Document segment.
□ □ □ □ □ □ □

More shade trees needed in city parks to help prevent skin cancer
Janine Rankin14:42, May 02 2022
Palmerston North’s parks and playgrounds could be shaded by leafy trees up to four times more quickly than a $10,000 a year tree-planting programme currently allows.
The city council’s play, recreation and sport committee has recommended the budget be increased to $40,000 a year, subject to surviving the final debates on next year’s rates increases.
The move follows an audit that showed only 30 of 79 parks already had plenty of shade. Three had no shade, and no newly-planted trees at all.
Cancer Society community health advocate Kerry Hocquard urged the council to do better.
She said it was a concern that New Zealand had the highest death rate in the world for melanoma, and skin cancer was the most commonly diagnosed cancer.
Skin cancer was 90% preventable through sun-smart behaviour and environmental measures, such as providing shade.
She said with some 49 parks and 16 playgrounds needing an additional 430 trees to be planted and to grow, it would take 15 years at the current rate of progress before there was plenty of shade in all of them.
Hocquard said the council should also give high priority to playgrounds and parks in poorer parts of the city, where people on low incomes were less able to pay for their own skin protection when children went outdoors to play.
Council group manager for parks and logistics Kathy Dever-Tod said in some parks, the provision of artificial shade sails and other structures was an option.
But trees were preferred, as they played a part in improving the city’s carbon footprint.
At the moment it cost about $250 to plant a tree. With the current $10,000 a year budget, that was 40 trees a year.
As well, some newly-planted trees were lost to vandalism, theft, adverse weather and other damage and had to be replaced.

□ □ □ □ □ □ □

Data provided.
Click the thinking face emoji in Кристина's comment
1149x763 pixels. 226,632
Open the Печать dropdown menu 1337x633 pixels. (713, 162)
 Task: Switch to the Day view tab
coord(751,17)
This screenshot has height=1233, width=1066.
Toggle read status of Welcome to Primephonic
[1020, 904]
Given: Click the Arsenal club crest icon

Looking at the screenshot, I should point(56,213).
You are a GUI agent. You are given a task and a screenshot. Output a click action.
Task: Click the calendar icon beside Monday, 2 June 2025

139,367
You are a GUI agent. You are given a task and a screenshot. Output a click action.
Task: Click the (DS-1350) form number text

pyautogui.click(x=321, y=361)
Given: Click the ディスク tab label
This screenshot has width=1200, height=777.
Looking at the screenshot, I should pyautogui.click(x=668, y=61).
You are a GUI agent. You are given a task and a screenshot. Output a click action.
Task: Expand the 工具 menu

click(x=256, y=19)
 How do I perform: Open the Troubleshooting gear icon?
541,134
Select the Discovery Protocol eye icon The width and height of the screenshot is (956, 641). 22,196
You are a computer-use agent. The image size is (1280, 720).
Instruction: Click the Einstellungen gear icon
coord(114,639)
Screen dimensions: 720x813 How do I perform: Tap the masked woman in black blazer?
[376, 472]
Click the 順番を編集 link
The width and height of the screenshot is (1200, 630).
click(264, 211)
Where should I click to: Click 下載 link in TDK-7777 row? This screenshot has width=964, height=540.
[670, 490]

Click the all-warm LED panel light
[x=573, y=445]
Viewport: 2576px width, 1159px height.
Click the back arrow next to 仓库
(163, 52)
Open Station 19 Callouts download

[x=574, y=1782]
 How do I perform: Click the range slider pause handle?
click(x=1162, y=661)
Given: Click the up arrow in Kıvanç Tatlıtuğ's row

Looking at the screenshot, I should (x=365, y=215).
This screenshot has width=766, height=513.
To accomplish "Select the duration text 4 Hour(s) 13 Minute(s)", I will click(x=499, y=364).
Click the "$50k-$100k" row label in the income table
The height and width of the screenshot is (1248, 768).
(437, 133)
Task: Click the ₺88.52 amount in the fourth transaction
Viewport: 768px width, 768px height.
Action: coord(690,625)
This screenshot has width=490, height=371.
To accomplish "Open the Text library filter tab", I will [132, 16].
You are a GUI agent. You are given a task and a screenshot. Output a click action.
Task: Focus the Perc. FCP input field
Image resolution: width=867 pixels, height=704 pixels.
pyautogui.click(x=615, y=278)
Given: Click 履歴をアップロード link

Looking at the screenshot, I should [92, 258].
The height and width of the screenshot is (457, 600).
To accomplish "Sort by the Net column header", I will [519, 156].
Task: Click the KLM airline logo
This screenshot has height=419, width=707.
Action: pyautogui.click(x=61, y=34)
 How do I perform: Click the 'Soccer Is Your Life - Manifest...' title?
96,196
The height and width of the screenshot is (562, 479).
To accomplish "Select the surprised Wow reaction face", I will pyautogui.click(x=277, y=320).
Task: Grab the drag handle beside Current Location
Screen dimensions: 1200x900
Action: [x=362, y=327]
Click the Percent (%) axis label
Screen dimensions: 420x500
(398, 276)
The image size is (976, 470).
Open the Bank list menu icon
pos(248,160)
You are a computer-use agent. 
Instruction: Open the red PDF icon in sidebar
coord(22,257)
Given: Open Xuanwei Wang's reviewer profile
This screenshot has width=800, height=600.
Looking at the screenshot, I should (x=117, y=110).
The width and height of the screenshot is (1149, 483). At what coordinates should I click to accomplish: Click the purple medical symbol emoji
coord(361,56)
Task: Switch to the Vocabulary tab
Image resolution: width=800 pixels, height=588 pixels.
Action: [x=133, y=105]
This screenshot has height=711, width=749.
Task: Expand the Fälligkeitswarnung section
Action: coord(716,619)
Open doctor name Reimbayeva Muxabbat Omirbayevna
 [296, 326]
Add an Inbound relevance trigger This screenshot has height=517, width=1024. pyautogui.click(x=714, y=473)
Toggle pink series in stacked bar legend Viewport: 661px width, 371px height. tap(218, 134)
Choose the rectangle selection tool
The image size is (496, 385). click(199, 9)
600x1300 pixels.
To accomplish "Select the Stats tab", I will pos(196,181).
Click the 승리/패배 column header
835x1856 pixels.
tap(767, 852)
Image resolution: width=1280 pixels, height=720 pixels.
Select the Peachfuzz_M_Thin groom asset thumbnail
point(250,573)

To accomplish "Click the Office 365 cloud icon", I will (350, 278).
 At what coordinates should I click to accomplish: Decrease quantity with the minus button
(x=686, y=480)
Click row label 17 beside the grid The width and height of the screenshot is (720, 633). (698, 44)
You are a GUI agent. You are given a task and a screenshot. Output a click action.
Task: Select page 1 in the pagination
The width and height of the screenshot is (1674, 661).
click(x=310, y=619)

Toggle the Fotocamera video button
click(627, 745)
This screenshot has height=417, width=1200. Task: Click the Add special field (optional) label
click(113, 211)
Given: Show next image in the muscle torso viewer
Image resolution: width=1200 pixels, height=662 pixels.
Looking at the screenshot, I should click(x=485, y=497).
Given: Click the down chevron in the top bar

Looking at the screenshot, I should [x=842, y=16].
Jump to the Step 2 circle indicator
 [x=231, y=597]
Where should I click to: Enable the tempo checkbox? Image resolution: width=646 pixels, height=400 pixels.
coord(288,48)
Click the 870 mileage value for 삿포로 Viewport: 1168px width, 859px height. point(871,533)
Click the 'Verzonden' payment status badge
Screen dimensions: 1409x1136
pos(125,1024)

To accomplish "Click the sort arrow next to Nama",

□ □ □ □ □ □ □

Questions on the material.
1 - In the article about shade trees in city parks, about how much did it cost to plant one tree?
2 - Rewrite the part of the shade-tree article between "Skin cancer was 90%" and "outdoors to play.", inclusive, replacing "playgrounds" with "play areas".

Answers to each task.
1 - About $250.

2 -
Skin cancer was 90% preventable through sun-smart behaviour and environmental measures, such as providing shade.
She said with some 49 parks and 16 play areas needing an additional 430 trees to be planted and to grow, it would take 15 years at the current rate of progress before there was plenty of shade in all of them.
Hocquard said the council should also give high priority to play areas and parks in poorer parts of the city, where people on low incomes were less able to pay for their own skin protection when children went outdoors to play.